The Trust Equation (A Two-Way Street)

I am pretty much logic-based, so when someone presents a formula or equation for something, I start to look for the proof. An equation, or an equality, is an assertion that the information shown on one side of the equal sign is fully the same as the information on the other side.

Doing algebra problems, there are one or more “unknowns” that we have to solve for so that equality can be made true. If faced with the equation (3*x) + 5 = 11, you would determine that the number 2 in place of “x” makes the equality true.

Someone once told me that the equation for trust looks like this:

TrustEQ2

 

Read out loud, this would be “Trust equals Truth over Time”.

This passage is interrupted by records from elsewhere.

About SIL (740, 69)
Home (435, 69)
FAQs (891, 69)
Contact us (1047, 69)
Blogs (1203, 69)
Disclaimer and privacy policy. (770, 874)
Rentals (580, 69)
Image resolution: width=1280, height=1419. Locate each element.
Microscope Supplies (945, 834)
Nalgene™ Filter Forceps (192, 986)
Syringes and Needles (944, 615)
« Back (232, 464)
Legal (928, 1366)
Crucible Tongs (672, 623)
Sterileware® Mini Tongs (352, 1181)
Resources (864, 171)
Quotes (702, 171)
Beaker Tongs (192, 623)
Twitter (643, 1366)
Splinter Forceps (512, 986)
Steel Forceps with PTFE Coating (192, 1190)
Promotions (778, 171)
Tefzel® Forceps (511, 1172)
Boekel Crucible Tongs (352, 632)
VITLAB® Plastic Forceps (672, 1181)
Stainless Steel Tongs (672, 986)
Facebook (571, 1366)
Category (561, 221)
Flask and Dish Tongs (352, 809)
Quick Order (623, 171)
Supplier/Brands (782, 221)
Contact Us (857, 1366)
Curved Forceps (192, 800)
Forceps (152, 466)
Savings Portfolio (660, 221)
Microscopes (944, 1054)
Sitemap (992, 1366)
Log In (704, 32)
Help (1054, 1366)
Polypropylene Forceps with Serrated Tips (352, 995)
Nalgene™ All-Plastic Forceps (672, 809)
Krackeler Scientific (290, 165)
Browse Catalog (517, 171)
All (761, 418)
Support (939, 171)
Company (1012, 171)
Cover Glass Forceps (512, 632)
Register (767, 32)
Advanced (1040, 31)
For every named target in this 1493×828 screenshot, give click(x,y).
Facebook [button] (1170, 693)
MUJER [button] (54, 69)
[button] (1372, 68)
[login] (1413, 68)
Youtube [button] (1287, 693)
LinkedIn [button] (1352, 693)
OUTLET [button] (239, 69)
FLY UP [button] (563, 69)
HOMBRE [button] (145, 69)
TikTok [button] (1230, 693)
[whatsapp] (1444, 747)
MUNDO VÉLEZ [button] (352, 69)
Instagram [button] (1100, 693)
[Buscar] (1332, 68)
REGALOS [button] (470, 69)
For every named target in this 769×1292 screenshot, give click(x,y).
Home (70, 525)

Most of us trust employees from day one. Lowercase “t” trust. We start with some level of trust. We trust they will be on time. That they will follow the safety regulations we give them. That they will perform the duties of their role. That they will be “present” on the job. We trust they will follow policies. We trust that they will treat other employees with respect, expecting the same in return. If they give us reason to doubt that trust, we need to address it. Sometimes we reach the conclusion that the right level of trust cannot be built.

On the other hand, if they perform their duties well and we get to know them, then the opportunity to build trust begins. An employee becomes more and more known to you over time – their truth becomes part of your understanding of them. They ask you for more to do, they ask for more help when they don’t understand the work. We learn who they are bit by bit.

As they deliver what they said they would, as they consistently meet expectations and demonstrate that they are fully willing and able to commit themselves to their work, we are gradually trusting them more and more. Trust with a capital “T”. Truth, over time, builds trust.

There are two sides to an equation, and in the trust equation, that is doubly true. Because just as an employee shows their trustworthiness over time, so does their company. Your behavior as a leader must inspire trust in others if you want to be able to trust them. They have to trust that if they make a mistake, you will have their backs. They have to trust that you will provide the right training to do the job well. They trust that you are providing them a safe place to work.

If the equation as presented is true, it is true for all. If you want to trust your employees, you need to be trustworthy as an organization, with identifiable trust at the personal level of managers.